Twenty-five bell chimes from the Cathedral would mark the beginning of each academic year and throughout that time frame, a porter was supposed to check the presence of each professor. Those who did not appear to be working were reported to a notary who would take a day out of their wages. At the end of their studies, students were awarded their degrees along with a gold ring at the Cathedral where they also received a blessing from the Archbishop. Although this ceremony and many other traditions have fallen into general disuse, the academic organization is still as strong today as it was in the first half of the 15th century when it started out with just ten students.

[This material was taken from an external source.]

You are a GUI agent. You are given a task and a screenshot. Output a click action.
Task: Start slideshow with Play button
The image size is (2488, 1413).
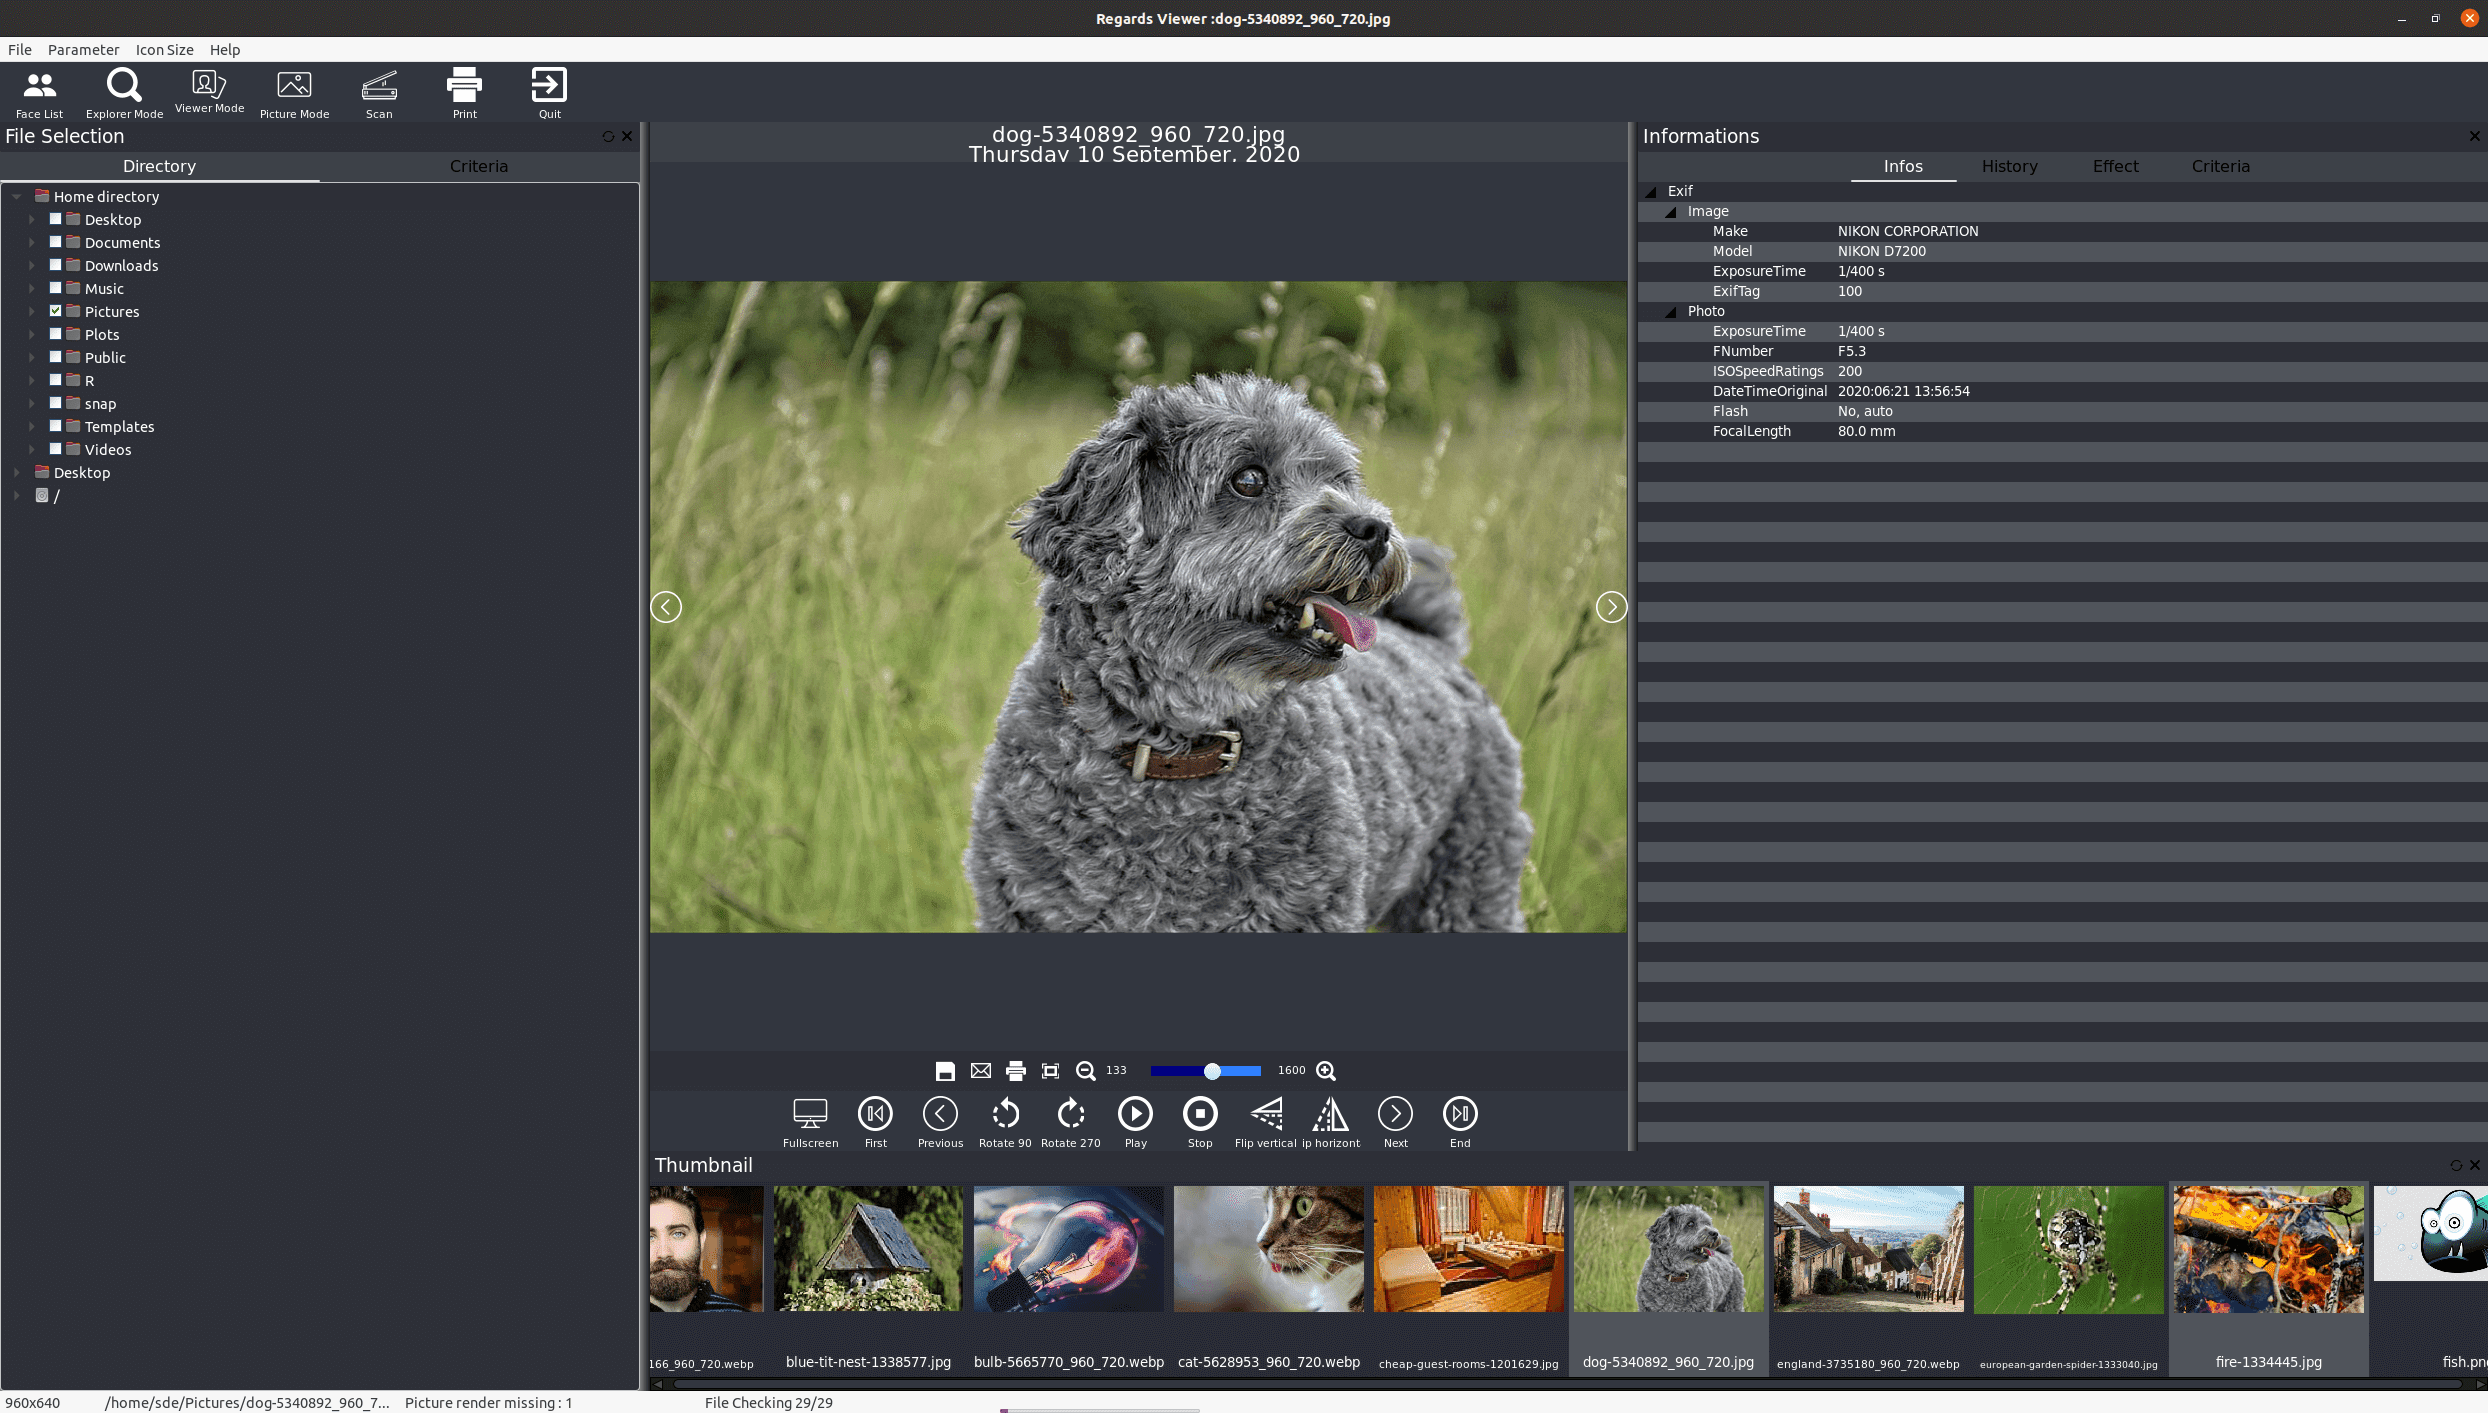tap(1135, 1121)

Plenty of historical university buildings are spread out in the old city centre, in stark contrast though with the modern, hi-tech campus La Cittadella. UNICT offers an attractive portfolio of academic titles and is strongly committed to the creation of modern laboratories where the ancient Mediterranean culture meets most modern and state-of-the-art technologies for advanced training. Students who wish to undertake an undergraduate degree programme will indeed receive high-quality education. Excellent support services are offered across the university’s departments, even in the city of Syracuse and Ragusa that still belong to the headquarters based in Catania. They are both culturally dynamic and suitable for students and individuals who love to mingle with the university community as a whole.